By mid-decade, I had my wife hooked on PS2 hockey. She was burying me every game, learning the rules and nuances of the sport that ignited her competitive spirit (which she did not have, at all). We had gone to the occasional NHL game over the years, but only when we could get free tickets. We eventually became STH of the short-lived USHL team ($99 a year!) & we loved it. She loved it. My friends and coworkers were actually jealous that I had a wife who was into sports like she was… "even if it was just hockey". For the record, she very attractive as well.

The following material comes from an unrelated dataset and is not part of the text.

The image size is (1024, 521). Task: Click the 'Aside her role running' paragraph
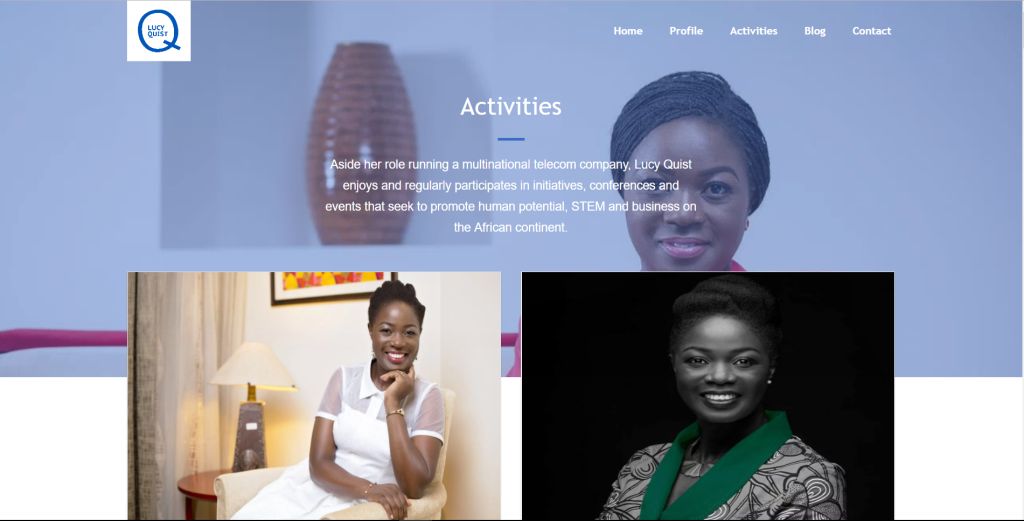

When the team folded and moved to Fargo (geez, that's a painful sentence to write), we stepped it up a notch: half-season ticket holders to the CBJ. Game nights were something special for us. Race home from work, gobble down dinner, throw on the sweaters and zoom over to the Arena District… grabbing some Timbits and hot chocolate on the way to enjoying our 20 games a year. As former Browns/Indians fans, our love of the underdog and the promise of a new season could keep us going. It was good times, considering.
When the annual Winter Classic started, we created a new family tradition of making a nice meal and serving it up on TV trays huddled around the boob tube, ready to watch the Red Wings or the Penguins play somebody outside. We eventually expanded our yearly traditions to include draft parties at Nationwide and watching All-Star weekend festivities at home.

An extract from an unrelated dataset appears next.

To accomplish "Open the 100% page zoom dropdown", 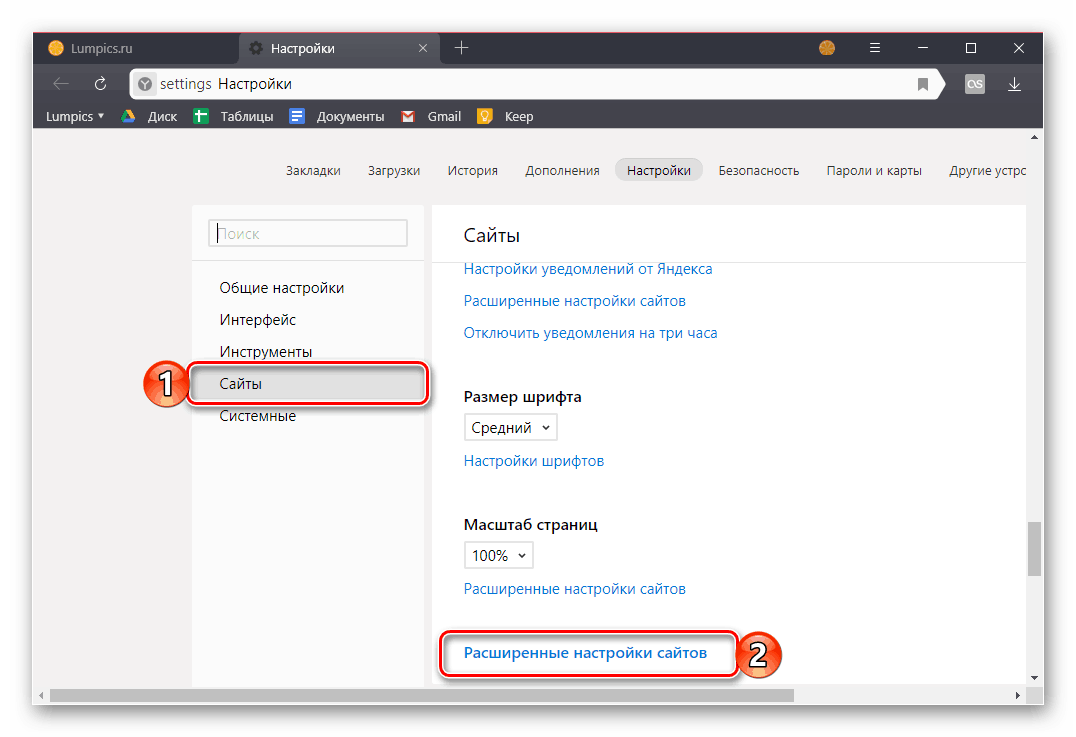I will [x=498, y=555].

We had our first baby on Christmas Eve last year. As an infant, she was parked on my chest sleeping for many games at Nationwide and even more at home. The warmth of her tiny body cozied my feelings for the life we would eventually create for her. Even though our season had been going horribly wrong, my wife & I still talked about eventually adding another seat (or two!) to our package and looked forward to the years and years of hockey we would share as a family, dreaming of PSLs and becoming permanant fixtures at the rink. For her six month pictures, one of the poses was in a Blue Jacket sweater with a puck and a sign instructing the team to "go". We hung it next to our collection of other CBJ gear that adorns a corner of the TV room.

When news of the lockout started to hit, it's been very disheartening to say the least. I've been pretty irritated with the team, the owners, even the poor ticket rep. My wife, my hockey companion all these years, didn't understand why I was getting so worked up. I had held hockey and the NHL to such a high standard that I felt that bringing my family around this thing, making it "our thing", would be the best thing. And it was. If things continued as they had, we'd have been happily coming back as a family again and again and again. Sometimes love just has no bounds.

And there were so many reasons for optimism this year that again, the promise of a new season had us hooked in for another 20 games, ASG weekend, etc…

But instead, as I write this, I see what is wrong with the Columbus franchise and the NHL in general. You simply can't give your fans the F*** You treatment year after year and expect things to be hunky-dory. It takes generations of fans to build successful & stable franchises. Disruptions like these are what make it the red-headed step-child of professional sports.

My family was on their way to that multi-generational fandom, but I'm not sure I can be bothered to steer them in that direction any more. Call me melodramatic or accuse me of hamming it up for print, but when you get to that age of having to make some REALLY tough decisions about what things you involve your family and kids with… I'm at that point with you, NHL. If my daughter was 16 and had a crappy boyfriend, I would give her the same advice I'm giving myself now:

"Sure, you feel something for the guy, but aren't you just tired of continually being jerked around? Belittled? Stepped on? Forgotten about and taken for granted? Isn't it time to move on & find someone new who will treat you with the mutual respect you deserve? Find someone to make you happy without all the constant drama to bring you down?"

Yep. Sadly, it's once again time to move on.